In January, Facebook announced that 35 percent of its users had tweaked their privacy settings after a December change that made more information public.

To be sure, that represents millions of users. But Boyd said that can't possibly be all the people who want at least some of the privacy features that Facebook's new default settings changed.

"Are there Facebook users who want their content to be publicly accessible? Of course," she said. "But 65 percent of all Facebook users? No way."

For Facebook, it's a balancing act. The site wants to give users the privacy they've come to expect, but at the same time make information available to create experiences that will compete with other emerging applications such as Foursquare and Twitter.

Twitter, as well as photo sharing sites such as Picasa, default to open access, making them more accessible by outside applications and search engines. Facebook's material that is public can also be searched -- for example, by Google's new social search feature -- while private material cannot.

"The experience that we're trying to provide through the Facebook platform is fundamentally a social one," said Simon Axten, a manager on Facebook's public policy team. "There are some really interesting and useful applications that have come out of that development that really allow people to have a social experience that involves the people that they are friends with."

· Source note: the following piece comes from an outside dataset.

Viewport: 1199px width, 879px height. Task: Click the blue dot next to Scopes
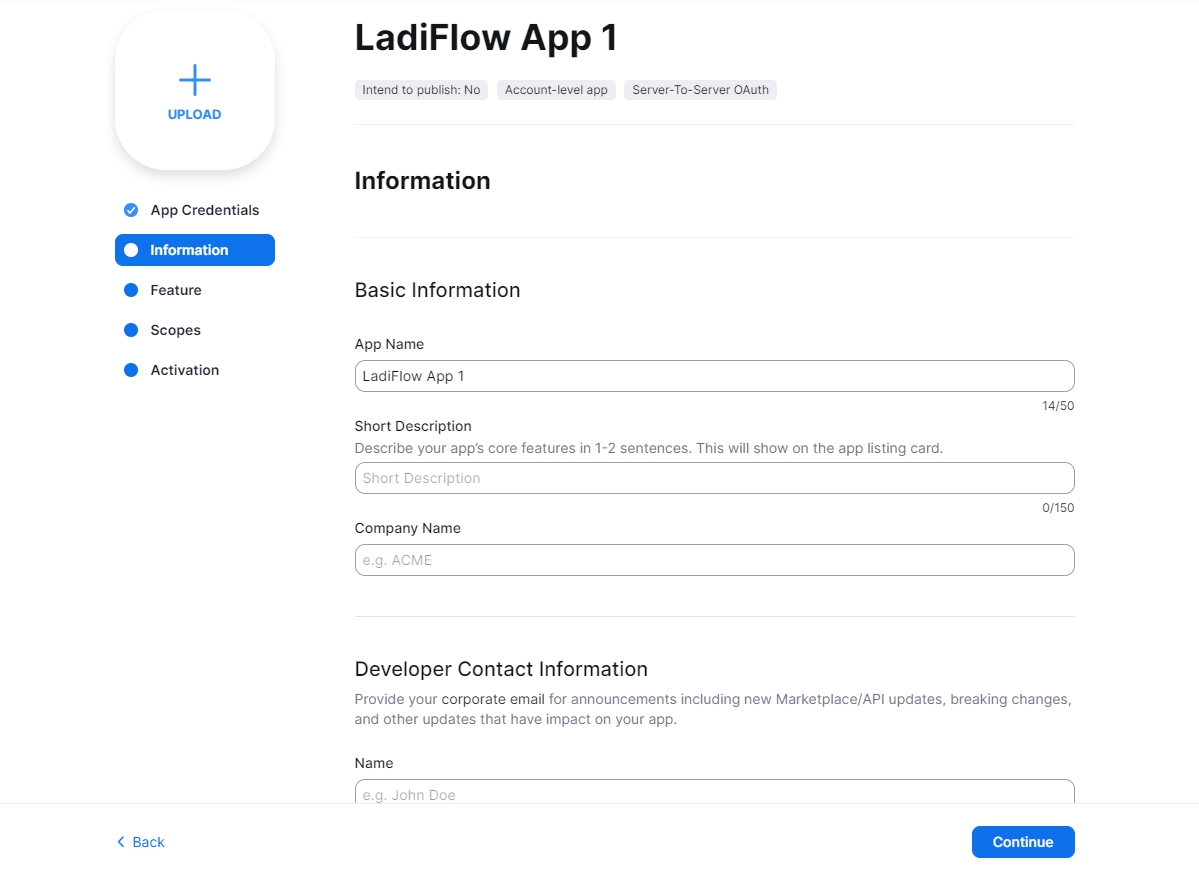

Axten said the rules of the road for developers are pretty strict. Basically, developers are instructed to collect only the data they need for their application. Anything else could land them in trouble, he said.

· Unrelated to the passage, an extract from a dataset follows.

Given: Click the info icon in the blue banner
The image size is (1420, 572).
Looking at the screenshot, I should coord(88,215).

For example, an application that lets users send friends an electronic greeting card might need to know their birthday or anniversary. Games that require players to work together must know which other friends play the game so it can send them alerts when they need to act.

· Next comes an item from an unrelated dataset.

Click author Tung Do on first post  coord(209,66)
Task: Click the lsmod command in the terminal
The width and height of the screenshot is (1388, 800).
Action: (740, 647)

Axten said Facebook can take "a spectrum of actions" when it discovers inappropriate use of people's information -- from warning developers who may not realize they're misusing the data to disabling a developer's access to the site.

No application can access a user's most sensitive data, such as contact information, according to Facebook. And the site announced late last year that they're working on a new approval process that will require an application to more specifically state what information it wants to access.

Mike Rasmussen is president of Republic of Fun, a game company with a crowdsourcing app on Facebook that lets users give feedback and advice on current games and, in the near future, to suggest new ones. He said Facebook's list of rules for developers is a strict one.

"Developers, if they were creative, could certainly abuse it," he said. "But with Facebook, it's almost not worth it. They make it so easy to get what you really need, unless you're being malicious."

Rasmussen said his application stores a single identifier for users and does not even keep their names. He said he's only heard "second- or third-hand" about developers getting into trouble for pushing the boundaries.

Evan Brown, a Chicago technology and intellectual-property attorney, said he's not familiar with any legal cases involving private information gathered by a Facebook developer.

He said Facebook's rules governing outside developers are designed so the site may legally expel a developer easily.

"They have the sole discretion to determine what the crime is, and they have the sole discretion to determine the punishment," said Brown, who blogs about Internet legal issues.

Facebook's Axten said a team monitors complaints, which users can file simply by clicking a link that's on every Facebook application. The team also regularly monitors popular and fast-growing applications and conducts random checks, he said.

And of course there are personal settings. A user can click the "Account" tab at the top right of their Facebook home page, then scroll down to "Application Settings" and "Privacy Settings" to make changes.

Increasing awareness about that ability is what Facebook and other social-networking sites need to work harder on, Boyd said.

"While you want your services to go viral, help users walk through the value proposition first," she said. "Not through a video, but through an experience."